Тело живое, тело мертвое, тело воскресшее
Название, с одной стороны, отсылает к защитному механизму различных организмов в ситуациях опасности и угрозы, с другой — намекает на подмену реального некой альтернативой. Так, одна эпоха может напоминать другую — история, как известно, предпочитает круги в своих маршрутах, поэтому в проектах «Системы мимикрии» картины художников советского нонконформизма выставлены рядом с работами современных авторов. В этих подчас неожиданных, эвристических соседствах обнаруживаются меткие рифмы, двойные и тройные смыслы, поразительное предвидение.
В первой выставке «Глаз видящий, всевидящий, невидящий» куратор цикла Александр Дашевский исследовал возможности зрения, феномен вынужденной и осознанной слепоты, парадигму надзора и слежения. В этот раз в центре его внимания оказалось тело.
Вся выставка располагается в одном зале, но, несмотря на камерность, проект получился концептуально и визуально насыщенным: здесь встретились работы 17 мастеров разных поколений. Учитывая, что речь идет о телесности, балом ожидаемо правит скульптура. Помимо привычных материалов — дерева, металла, камня, она решена в картоне, гипсе, бетоне и даже хлебе. Еще присутствуют точечные включения живописи, графики, фотографии и авторской техники поверх старого коврика.
Выкрас стен в глубокий красный иронично отсылает к масштабным музейным проектам и вызывает в памяти торжественные залы с царственными антиками. Но в этот раз на подиумах расположились руины руин: вместо величия — хрупкость, расщепленность и беззащитность. Драматизм подчеркивает филигранно выставленный теплый и холодный свет.
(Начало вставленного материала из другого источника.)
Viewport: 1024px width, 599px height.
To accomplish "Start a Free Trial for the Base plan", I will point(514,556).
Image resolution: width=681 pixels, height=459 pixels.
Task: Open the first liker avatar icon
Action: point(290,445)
Экспозиция не имеет четкого деления — цикличность осмотра, доведенного до состояния обсессии, была и в предыдущем проекте «Мимикрии». И все же общее поле смыслов можно условно разделить на три части.
Сначала был миф. Миф про переход скульптуры в плоть — мраморная Галатея, ожившая под поцелуями своего создателя Пигмалиона, и обращение тела в твердь — жена Лота, ставшая соляным столпом. Так, на фотографиях Надежды Антышевой люди, теряя свою личность, представляют социальные типажи, в то время как скульптура, наоборот, индивидуализируется и очеловечивается. На картинах Елены Филаретовой то ли женщины, то ли куклы мерцают смутными пятнами, а у Елены Губановой прекрасные антики срезаются до состояния обмылка, жутко напоминая тела, утратившие свою комплектность.
Вторая часть повествует о жестком нарушении целостности, терзаниях и распаде тела. Это и образы инвалидности у Сидура, Красулина, Козина, и обрывочный переход виртуального в физическое у Селезнева, и тема насилия у Михайлова и Белого.
Кульминация — конструкция в центре зала, играющая роль реликвария. В ней собраны работы, напоминающие части некогда общего тела, ждущего трубного гласа, чтобы воскреснуть. Начинает этот нелегкий процесс «Проснувшаяся муза» Брускина: брутальный парафраз невинно спящей музы Бранкузи теперь свирепо таращит осоловелые глаза и угрожающе скалится на зрителя.
Поэтому третья часть концепции, предполагающая сращивание анатомированных фрагментов, оставляет в задумчивости. Каким будет новое тело культуры и общества после пересборки, пока, наверное, лучше не знать.